Exercices:
[a] Relevez, dans le texte sur la pièce, tout ce dont la vie du village n'espère jamais changer le rythme.
[b] Réécrivez un passage du texte sur la pièce en commençant aux mots « C'est une histoire » et en vous arrêtant après « toute une région. », puis remplacez « roman » par « récit ».

Texte:
"""

C'est une histoire vraie dont est extraite cette pièce. Un drame qui eut lieu en 2003 au Grand-Bornand, duquel l'autrice et comédienne Samira Sedira a d'abord tiré un roman (publié aux Éditions du Rouergue), puis cette adaptation pour la scène à la demande d'Éric Massé, metteur en scène et codirecteur du Théâtre du Point du Jour. Une histoire qui glaça le sang de toute une région.



© Jean-Louis Fernandez.
© Jean-Louis Fernandez.
Histoire complexe dans ses leviers d'action puisque dans ce fait divers, rien ne prédisposait le coupable à ce qu'il accomplisse le crime qu'il finit par accomplir. Pour en saisir tous les tenants et les aboutissants, Samira Sedira revient aux origines mêmes de la rencontre entre victimes et meurtrier et le spectacle va dérouler, action après action, tous les rouages qui vont mener ces gens ordinaires au drame sanguinaire.

Tout commence dans un petit village de montagne, Carmac, le jour où le couple Langlois et ses enfants arrivent. Ce sont des citadins, fortunés, qui font construire un immense chalet pour s'installer là et y continuer leurs activités lucratives : une société qui propose des voyages touristiques exceptionnels à une clientèle en quête d'originalité. Dans ce petit village où le quotidien sent le train-train, où tout le monde se connaît, où la vie ne semble ne faire que se répéter depuis des siècles sans jamais espérer changer d'un iota le rythme des saisons, des mariages, des naissances, des enterrements, l'arrivée de ces nouveaux habitants va vite créer des remous.

Leur richesse apparente, leurs grosses voitures (un Hummer, entre autres), leurs réceptions dont ils font profiter leurs nouveaux voisins font jazzer et attirent certains quand d'autres se prennent à jalouser. Mais c'est surtout l'affabilité débordante de ce couple, en particulier de cet homme, Bakari Langlois, qui attire le voisinage autant qu'il déclenche des rivalités entre les gens du village.

© Jean-Louis Fernandez.
© Jean-Louis Fernandez.
Un détail qui a toute son importance dans ce schéma qui mène de la tranquillité à la tragédie sociale, Bakari est noir.

"""

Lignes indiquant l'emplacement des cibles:
"""

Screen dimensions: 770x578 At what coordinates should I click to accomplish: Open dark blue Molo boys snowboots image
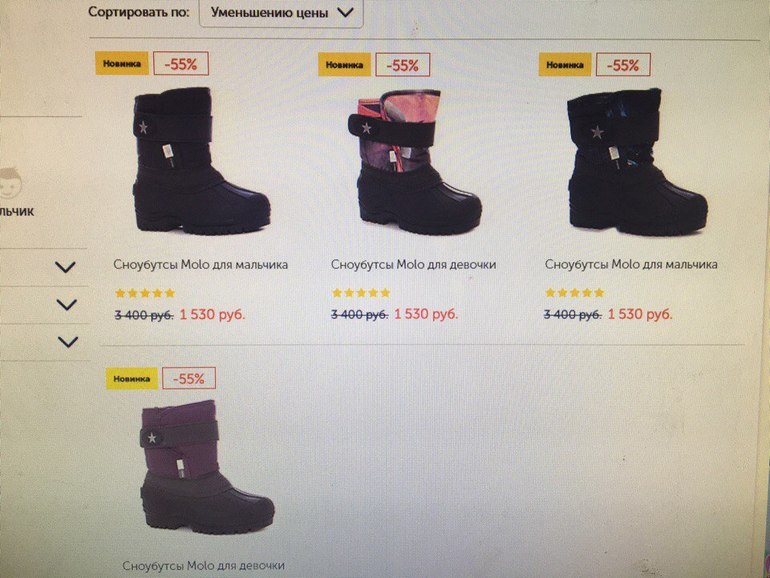click(x=637, y=162)
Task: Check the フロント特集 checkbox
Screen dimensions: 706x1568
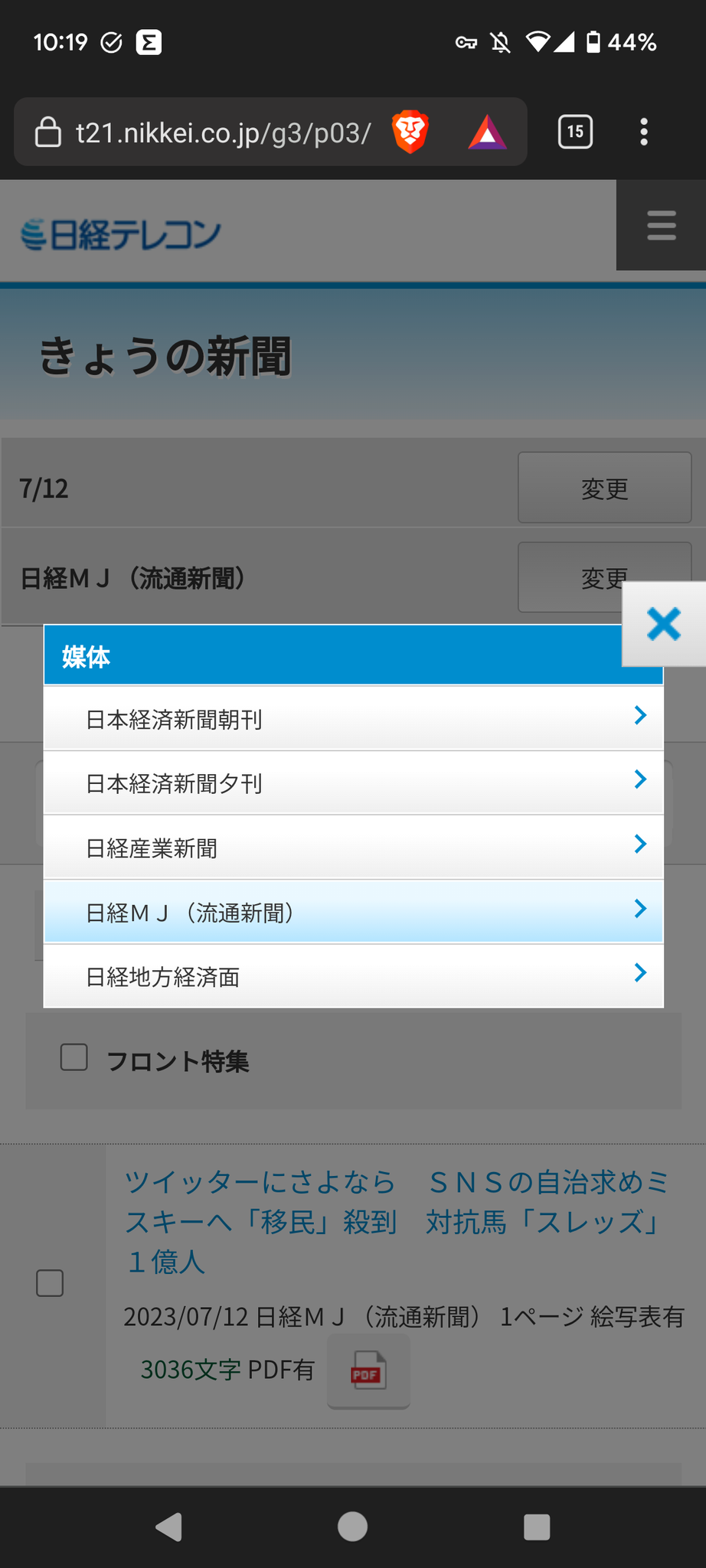Action: coord(74,1057)
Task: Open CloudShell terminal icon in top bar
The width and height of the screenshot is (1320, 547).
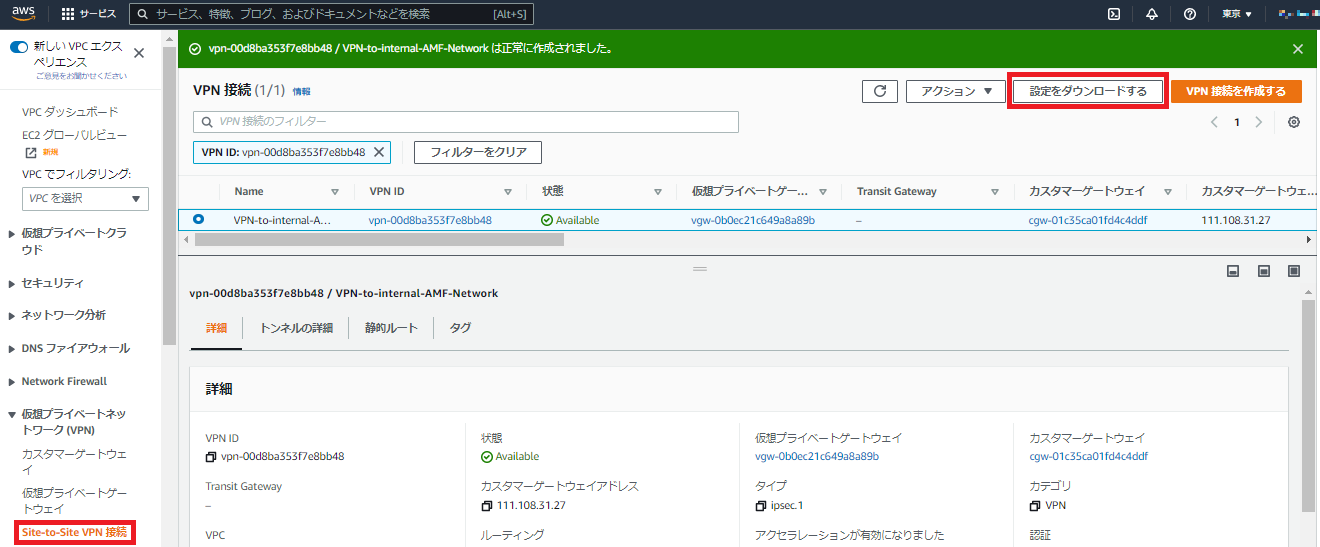Action: (1113, 14)
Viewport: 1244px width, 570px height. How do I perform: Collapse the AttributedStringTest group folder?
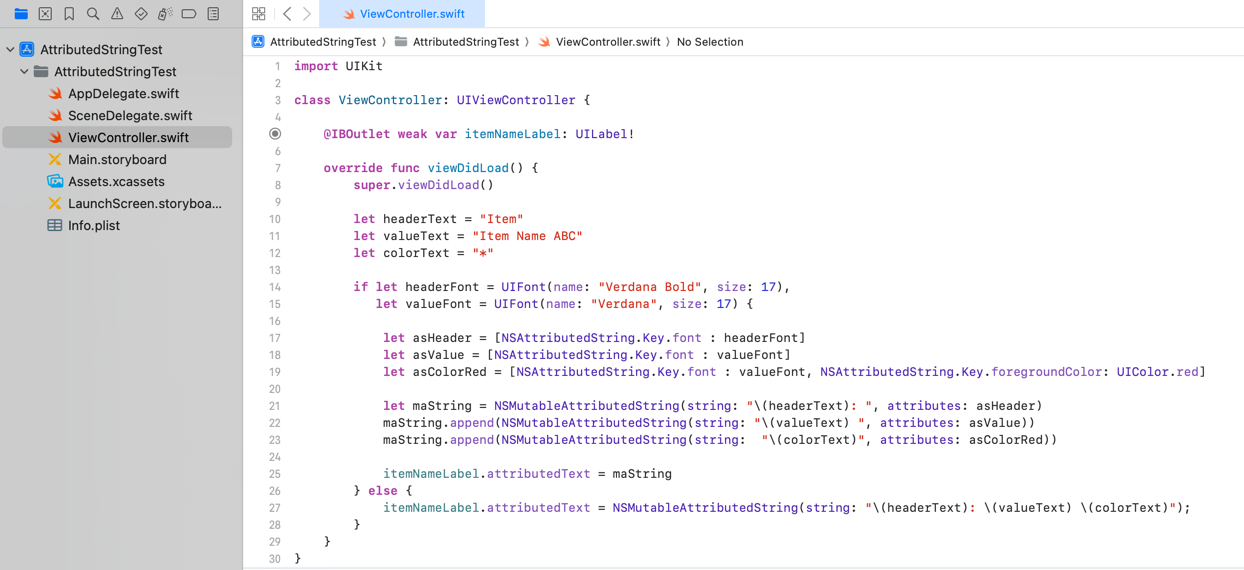(25, 72)

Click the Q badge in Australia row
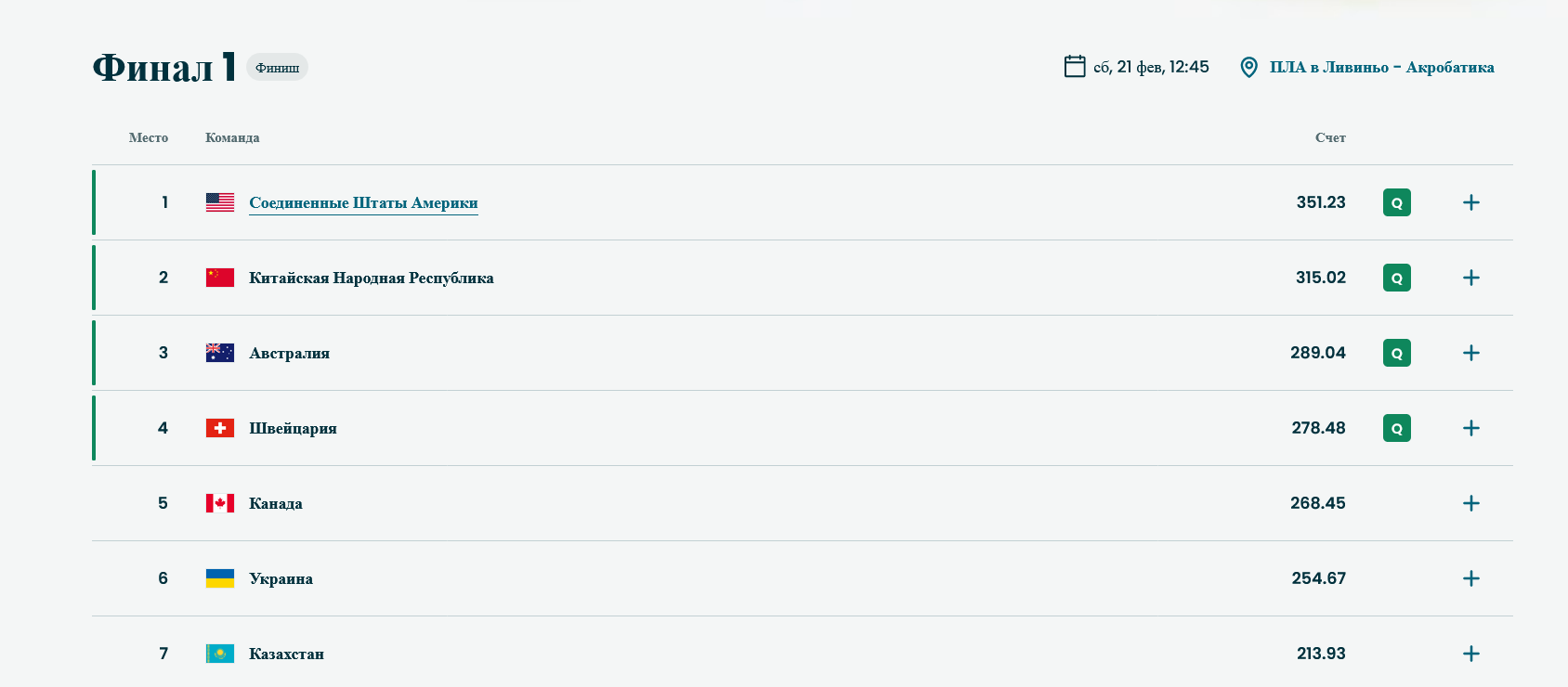click(x=1396, y=353)
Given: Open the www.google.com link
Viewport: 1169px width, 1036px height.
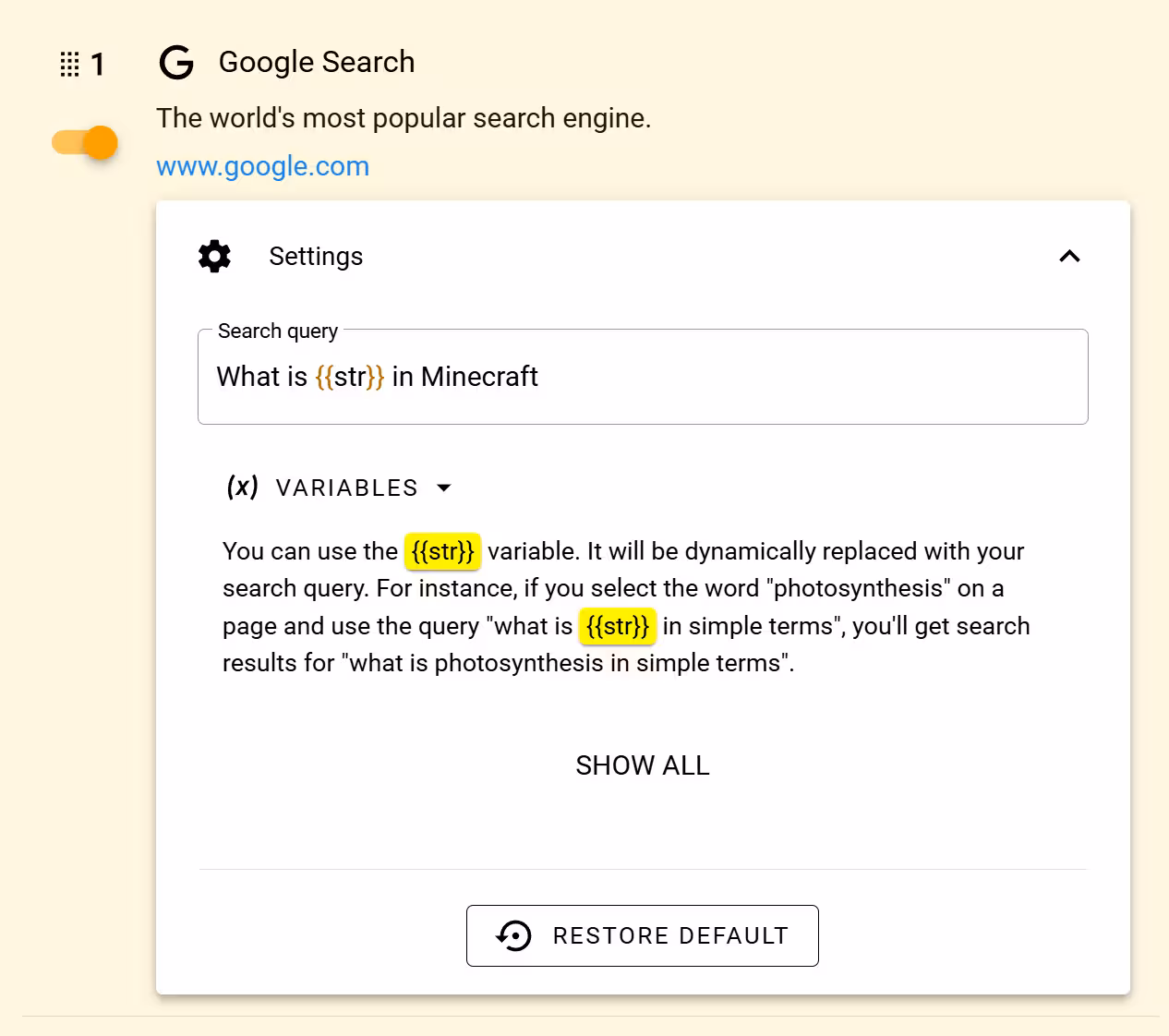Looking at the screenshot, I should [x=262, y=166].
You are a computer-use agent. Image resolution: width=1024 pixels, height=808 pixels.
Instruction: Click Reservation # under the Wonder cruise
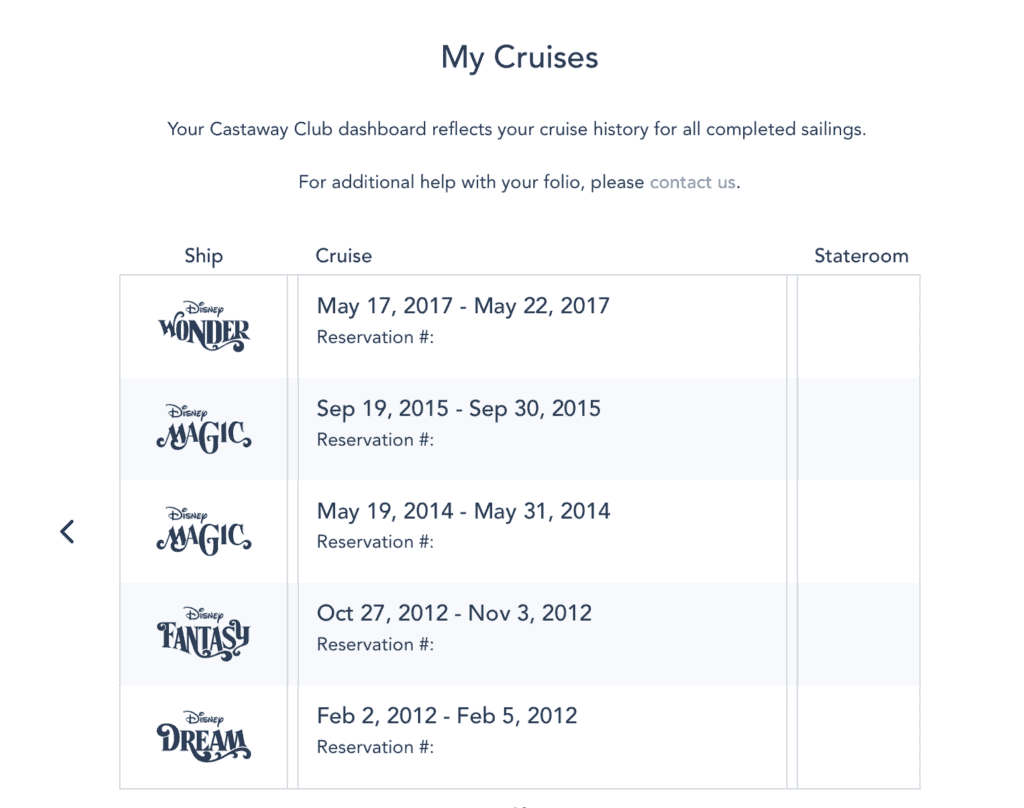pyautogui.click(x=375, y=337)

"""

Corrigés:
[a] Les saisons, les mariages, les naissances, les enterrements.

[b]
C'est une histoire vraie dont est extraite cette pièce. Un drame qui eut lieu en 2003 au Grand-Bornand, duquel l'autrice et comédienne Samira Sedira a d'abord tiré un récit (publié aux Éditions du Rouergue), puis cette adaptation pour la scène à la demande d'Éric Massé, metteur en scène et codirecteur du Théâtre du Point du Jour. Une histoire qui glaça le sang de toute une région.